[To do]: Print out each entry without alteration, and keep the pictures out.

= Beginning of Section =

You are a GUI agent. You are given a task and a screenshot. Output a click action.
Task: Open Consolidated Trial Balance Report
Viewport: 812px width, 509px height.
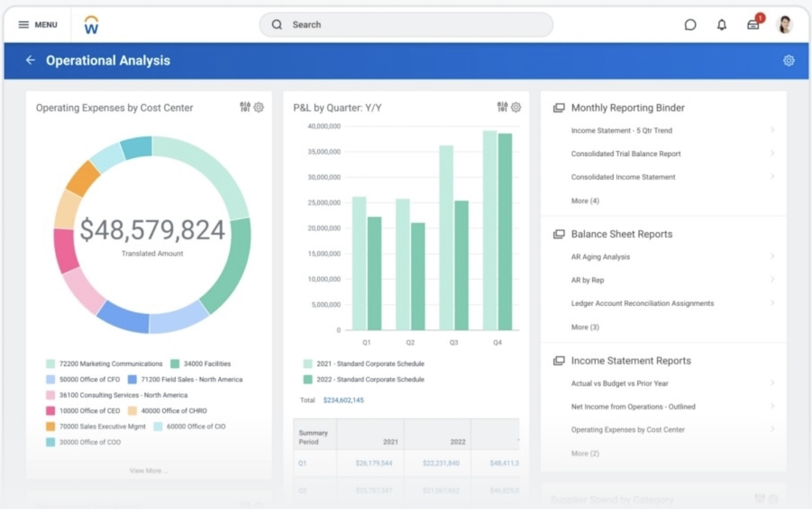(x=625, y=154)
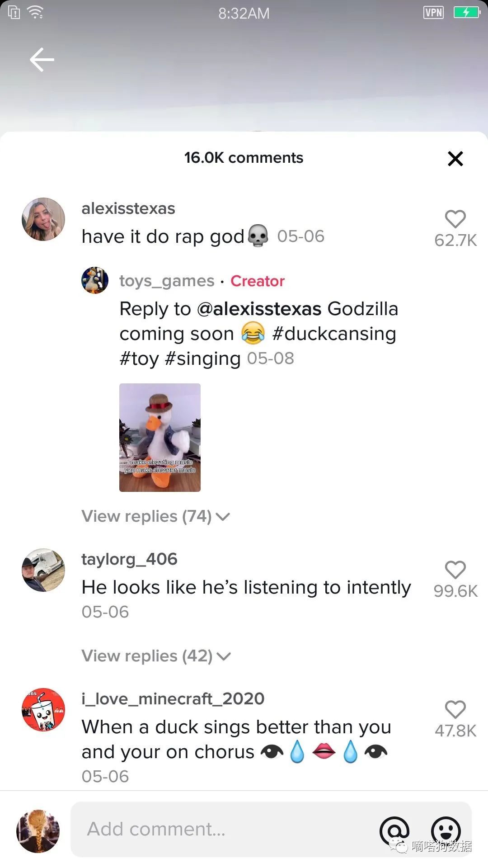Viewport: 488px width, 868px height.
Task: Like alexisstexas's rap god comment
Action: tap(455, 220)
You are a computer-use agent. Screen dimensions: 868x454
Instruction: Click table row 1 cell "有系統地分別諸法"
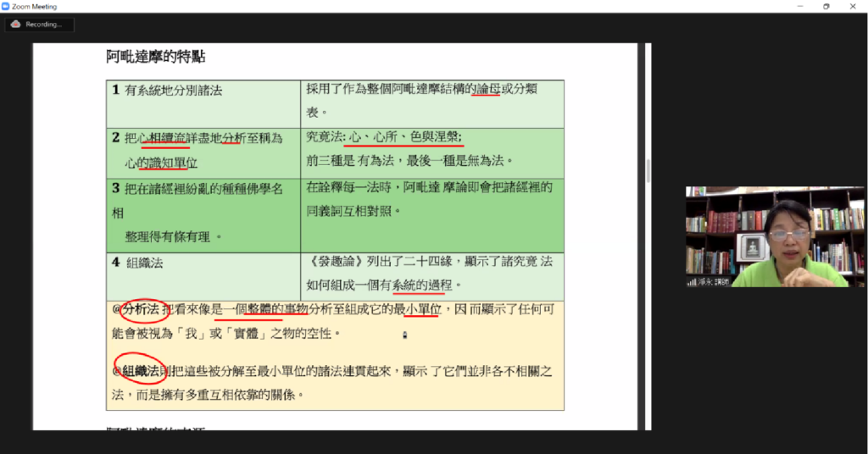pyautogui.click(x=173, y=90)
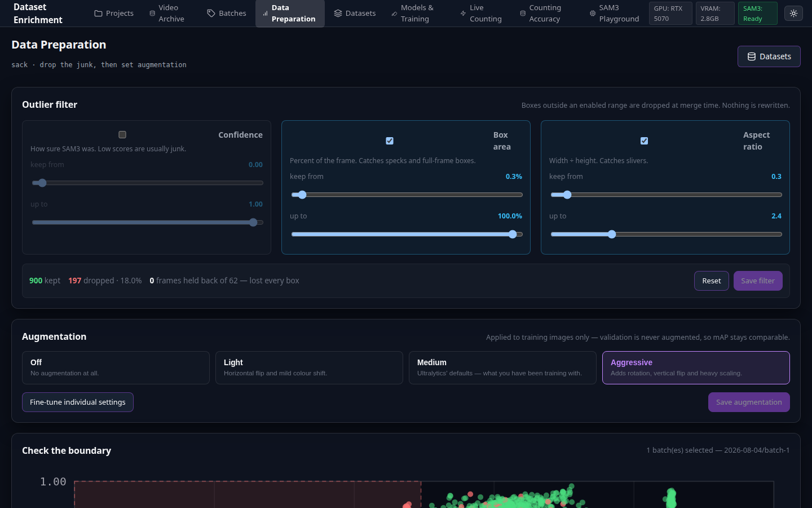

= End of Section =

[Response to the exercise]:
You are a GUI agent. You are given a task and a screenshot. Output a click action.
Task: Open Consolidated Trial Balance Report
Viewport: 812px width, 509px height.
(x=625, y=154)
Viewport: 488px width, 868px height.
Task: Like alexisstexas's rap god comment
Action: tap(455, 220)
You are a computer-use agent. Screen dimensions: 868x454
Instruction: Click table row 1 cell "有系統地分別諸法"
pyautogui.click(x=173, y=90)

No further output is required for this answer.